James Horner chronology
| Enemy at the Gates (2001) | A Beautiful Mind (2001) | Iris (2001) |

= A Beautiful Mind (soundtrack) =

A Beautiful Mind is the original soundtrack album, on the Decca Records label, of the 2001 film A Beautiful Mind starring Russell Crowe, Jennifer Connelly (who won the Academy Award for Best Supporting Actress for her role as "Alicia Nash"), Christopher Plummer and Paul Bettany.

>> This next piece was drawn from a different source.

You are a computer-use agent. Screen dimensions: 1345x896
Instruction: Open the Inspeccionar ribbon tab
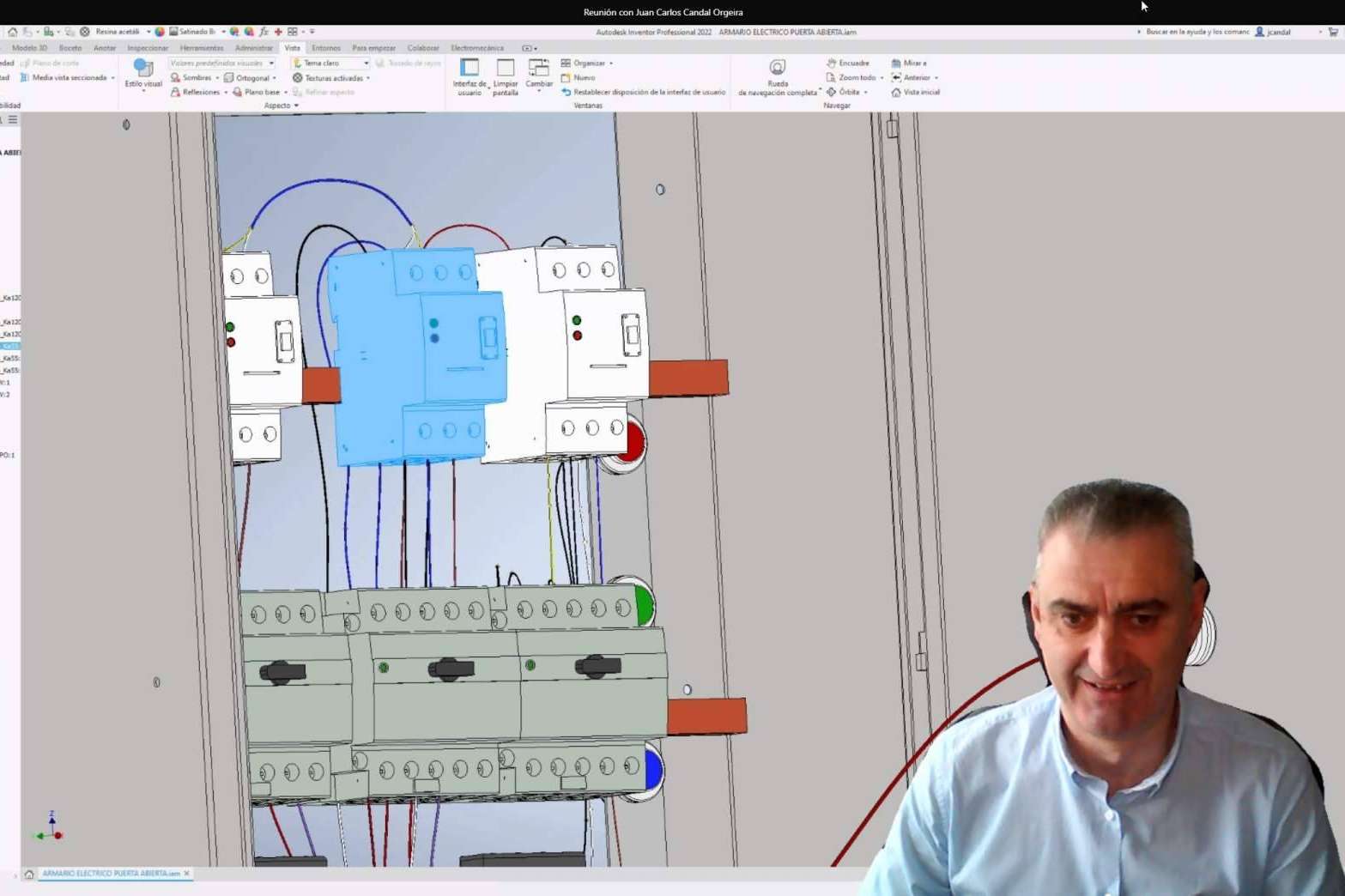click(148, 48)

The original score and songs were composed and conducted by James Horner and performed by the Hollywood Studio Symphony.

The album garnered nominations for the Golden Globe Award for Best Original Score and the Academy Award for Best Original Score. Music critics felt that the musical score fit the film well, but believed it to be similar to several of Horner's previous films.

==Development==
Composer James Horner was a frequent collaborator with Ron Howard, the director of A Beautiful Mind. Horner desired to feature vocals reminiscent of being midway between a girl and woman, and wrote the score specifically for 15-year-old Welsh singer Charlotte Church. To convey "the beauty of mathematics", Horner decided to use the idea of a kaleidoscope, as its "patterns are always changing, and things move very quickly, but in moving so quickly, they create other patterns that move very slowly underneath". He added that these changing patterns were conveyed with the piano and Church's voice.

==Release and reception==

Writing for Empire magazine, Danny Graydon gave the soundtrack four out of five stars. He thought the score contained elements of Horner's previous films Sneakers (1992) and Bicentennial Man (1999), but said "if you can forgive that, this is a clever, masterful and romantic score that captures a brilliant mind in conflict". In the tracks "Creating Government Dynamics" and "Cracking The Russian Codes", Graydon opined that Church's "poignant vocals mix well with the frenetic piano and strings to represent Nash’s brilliance" and wished that her voice had been used more in the film.

Dan Goldwasser of Soundtrack.net also found similarities to the score in Bicentennial Man, but thought Horner's work fit the film regardless, explaining "it effectively underscores the drama and romance, and even provides a few bits of tension for the action scene". Goldwasser concluded that "while it all works well in the film, there is enough about this score that just seemed to [sic] 'familiar' to make it stand out". Contributing to National Public Radio, Andy Trudeau believed Church's particular voice adds a "human element. It's the sound that, I think, gives a sense of--the center of this character, if you will. I think it's the soul. And it's trying to be normal in a way, and underneath it it's trying to be crazy".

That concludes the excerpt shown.